Data for the task:
****************
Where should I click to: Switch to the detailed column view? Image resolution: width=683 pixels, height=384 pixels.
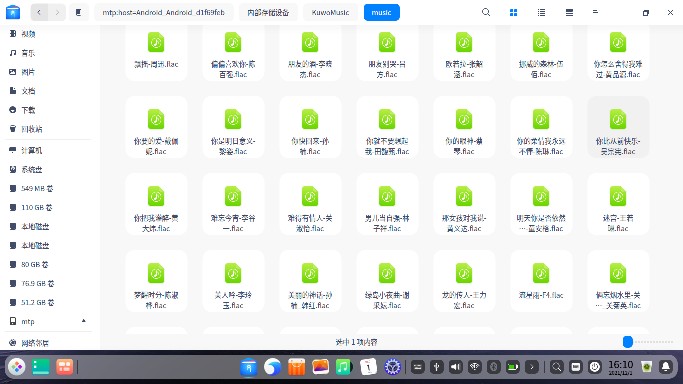(569, 13)
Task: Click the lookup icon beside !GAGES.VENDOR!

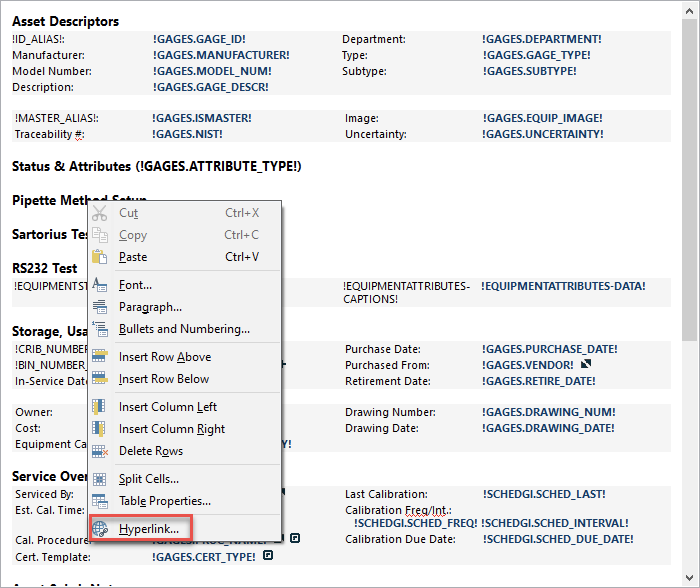Action: (587, 365)
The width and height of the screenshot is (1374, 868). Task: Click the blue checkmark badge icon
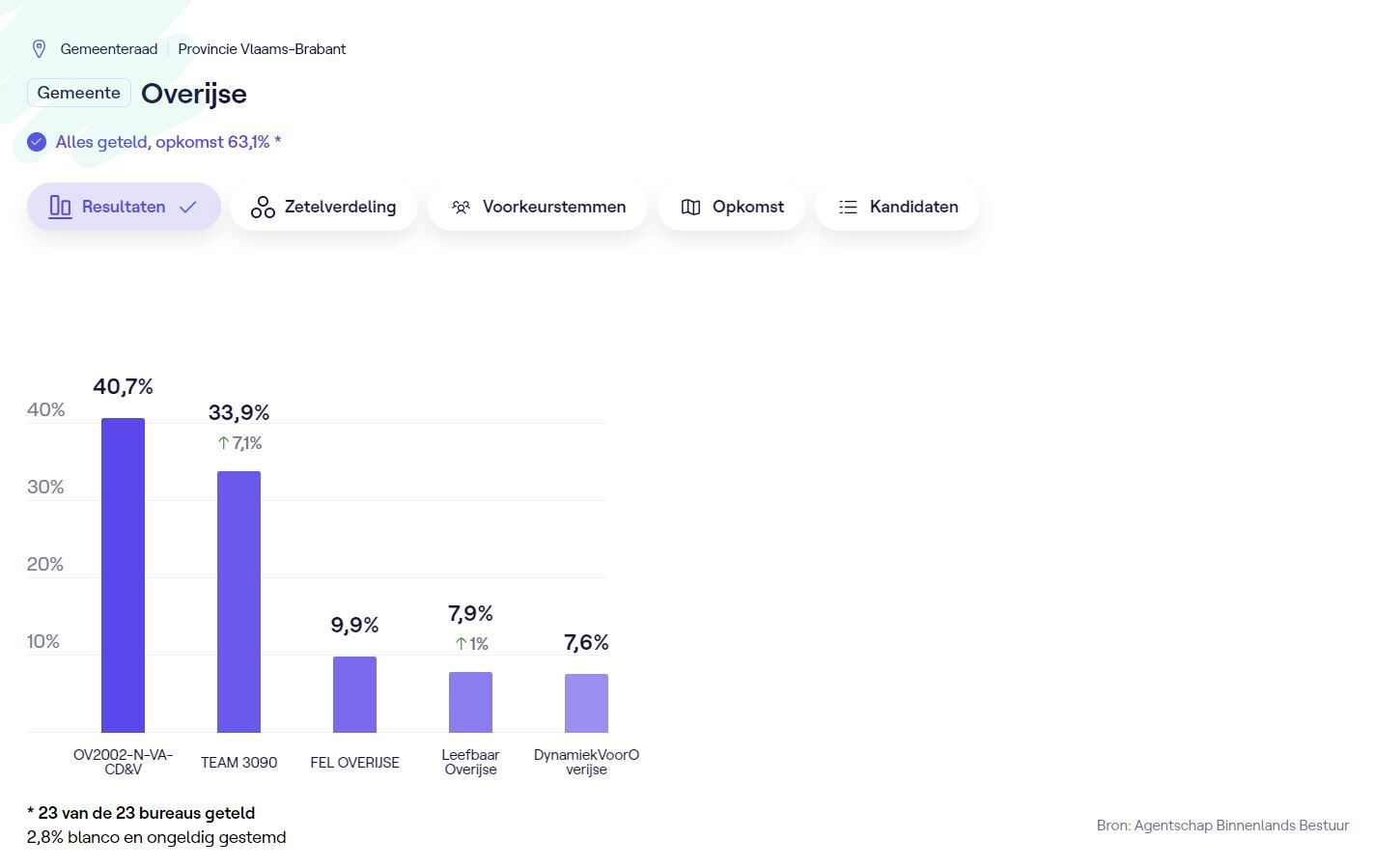tap(37, 142)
****************
Prompt: Each line from the one containing "The width and" through the last line of the entries above should be duplicated exactly, both included; leave out pictures and add nothing.

Exercise response:
The width and height of the screenshot is (1374, 868). Task: Click the blue checkmark badge icon
tap(37, 142)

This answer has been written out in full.